[Start of Attachment]

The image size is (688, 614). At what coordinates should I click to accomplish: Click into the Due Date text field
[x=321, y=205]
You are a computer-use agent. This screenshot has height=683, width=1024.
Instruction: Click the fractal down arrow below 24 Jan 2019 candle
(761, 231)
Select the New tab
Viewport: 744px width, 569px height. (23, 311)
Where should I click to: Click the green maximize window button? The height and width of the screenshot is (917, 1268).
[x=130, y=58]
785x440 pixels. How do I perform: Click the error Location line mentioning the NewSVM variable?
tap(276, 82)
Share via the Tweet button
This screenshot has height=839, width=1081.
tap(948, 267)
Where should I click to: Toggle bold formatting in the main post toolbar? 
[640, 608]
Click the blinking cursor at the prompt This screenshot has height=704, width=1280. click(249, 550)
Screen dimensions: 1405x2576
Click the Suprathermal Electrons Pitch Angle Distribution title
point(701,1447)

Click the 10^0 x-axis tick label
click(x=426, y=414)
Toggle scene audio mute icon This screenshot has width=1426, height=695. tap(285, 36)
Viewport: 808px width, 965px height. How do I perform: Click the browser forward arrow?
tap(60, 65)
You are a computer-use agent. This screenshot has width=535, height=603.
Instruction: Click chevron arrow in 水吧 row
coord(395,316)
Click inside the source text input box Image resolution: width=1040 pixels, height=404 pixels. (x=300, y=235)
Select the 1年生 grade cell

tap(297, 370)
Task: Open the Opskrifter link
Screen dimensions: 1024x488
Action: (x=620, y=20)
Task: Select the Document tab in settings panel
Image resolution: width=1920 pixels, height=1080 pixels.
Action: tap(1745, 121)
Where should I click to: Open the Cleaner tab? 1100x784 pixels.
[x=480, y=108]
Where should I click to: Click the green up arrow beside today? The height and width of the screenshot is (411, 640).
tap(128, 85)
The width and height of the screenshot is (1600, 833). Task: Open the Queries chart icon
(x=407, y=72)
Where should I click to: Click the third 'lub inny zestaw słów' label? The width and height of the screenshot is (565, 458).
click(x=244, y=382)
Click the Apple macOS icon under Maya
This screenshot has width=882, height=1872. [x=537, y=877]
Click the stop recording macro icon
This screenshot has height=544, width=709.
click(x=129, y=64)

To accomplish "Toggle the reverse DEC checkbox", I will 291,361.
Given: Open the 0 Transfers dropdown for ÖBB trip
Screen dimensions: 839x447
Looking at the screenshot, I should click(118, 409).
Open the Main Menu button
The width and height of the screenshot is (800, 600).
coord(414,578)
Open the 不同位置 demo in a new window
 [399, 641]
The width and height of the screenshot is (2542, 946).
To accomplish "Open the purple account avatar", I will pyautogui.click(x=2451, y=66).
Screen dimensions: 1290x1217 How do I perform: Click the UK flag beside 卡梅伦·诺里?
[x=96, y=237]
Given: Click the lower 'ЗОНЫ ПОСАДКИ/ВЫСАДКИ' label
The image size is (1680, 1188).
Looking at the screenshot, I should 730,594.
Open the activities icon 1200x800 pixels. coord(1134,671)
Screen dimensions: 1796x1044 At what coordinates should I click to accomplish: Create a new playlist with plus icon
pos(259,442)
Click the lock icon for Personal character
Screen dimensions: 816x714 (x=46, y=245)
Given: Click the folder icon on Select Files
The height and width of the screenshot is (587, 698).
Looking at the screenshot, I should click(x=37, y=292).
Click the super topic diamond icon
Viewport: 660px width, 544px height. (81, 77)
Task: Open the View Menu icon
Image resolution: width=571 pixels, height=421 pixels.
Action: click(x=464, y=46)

[End of Attachment]

What the exercise asks ->
Each of the records should be retyped exactly.

Response to the task ->
The image size is (688, 614). At what coordinates should I click to accomplish: Click into the Due Date text field
[x=321, y=205]
You are a computer-use agent. This screenshot has height=683, width=1024.
Instruction: Click the fractal down arrow below 24 Jan 2019 candle
(761, 231)
Select the New tab
Viewport: 744px width, 569px height. (23, 311)
Where should I click to: Click the green maximize window button? The height and width of the screenshot is (917, 1268).
[x=130, y=58]
785x440 pixels. How do I perform: Click the error Location line mentioning the NewSVM variable?
tap(276, 82)
Share via the Tweet button
This screenshot has height=839, width=1081.
tap(948, 267)
Where should I click to: Toggle bold formatting in the main post toolbar? 
[640, 608]
Click the blinking cursor at the prompt This screenshot has height=704, width=1280. click(249, 550)
Screen dimensions: 1405x2576
Click the Suprathermal Electrons Pitch Angle Distribution title
point(701,1447)

Click the 10^0 x-axis tick label
click(x=426, y=414)
Toggle scene audio mute icon This screenshot has width=1426, height=695. tap(285, 36)
Viewport: 808px width, 965px height. How do I perform: Click the browser forward arrow?
tap(60, 65)
You are a computer-use agent. This screenshot has width=535, height=603.
Instruction: Click chevron arrow in 水吧 row
coord(395,316)
Click inside the source text input box Image resolution: width=1040 pixels, height=404 pixels. (x=300, y=235)
Select the 1年生 grade cell

tap(297, 370)
Task: Open the Opskrifter link
Screen dimensions: 1024x488
Action: (x=620, y=20)
Task: Select the Document tab in settings panel
Image resolution: width=1920 pixels, height=1080 pixels.
Action: tap(1745, 121)
Where should I click to: Open the Cleaner tab? 1100x784 pixels.
[x=480, y=108]
Where should I click to: Click the green up arrow beside today? The height and width of the screenshot is (411, 640).
tap(128, 85)
The width and height of the screenshot is (1600, 833). Task: Open the Queries chart icon
(x=407, y=72)
Where should I click to: Click the third 'lub inny zestaw słów' label? The width and height of the screenshot is (565, 458).
click(x=244, y=382)
Click the Apple macOS icon under Maya
This screenshot has width=882, height=1872. [x=537, y=877]
Click the stop recording macro icon
This screenshot has height=544, width=709.
click(x=129, y=64)

To accomplish "Toggle the reverse DEC checkbox", I will 291,361.
Given: Open the 0 Transfers dropdown for ÖBB trip
Screen dimensions: 839x447
Looking at the screenshot, I should click(118, 409).
Open the Main Menu button
The width and height of the screenshot is (800, 600).
coord(414,578)
Open the 不同位置 demo in a new window
 [399, 641]
The width and height of the screenshot is (2542, 946).
To accomplish "Open the purple account avatar", I will pyautogui.click(x=2451, y=66).
Screen dimensions: 1290x1217 How do I perform: Click the UK flag beside 卡梅伦·诺里?
[x=96, y=237]
Given: Click the lower 'ЗОНЫ ПОСАДКИ/ВЫСАДКИ' label
The image size is (1680, 1188).
Looking at the screenshot, I should 730,594.
Open the activities icon 1200x800 pixels. coord(1134,671)
Screen dimensions: 1796x1044 At what coordinates should I click to accomplish: Create a new playlist with plus icon
pos(259,442)
Click the lock icon for Personal character
Screen dimensions: 816x714 (x=46, y=245)
Given: Click the folder icon on Select Files
The height and width of the screenshot is (587, 698).
Looking at the screenshot, I should click(x=37, y=292).
Click the super topic diamond icon
Viewport: 660px width, 544px height. (81, 77)
Task: Open the View Menu icon
Image resolution: width=571 pixels, height=421 pixels.
Action: click(x=464, y=46)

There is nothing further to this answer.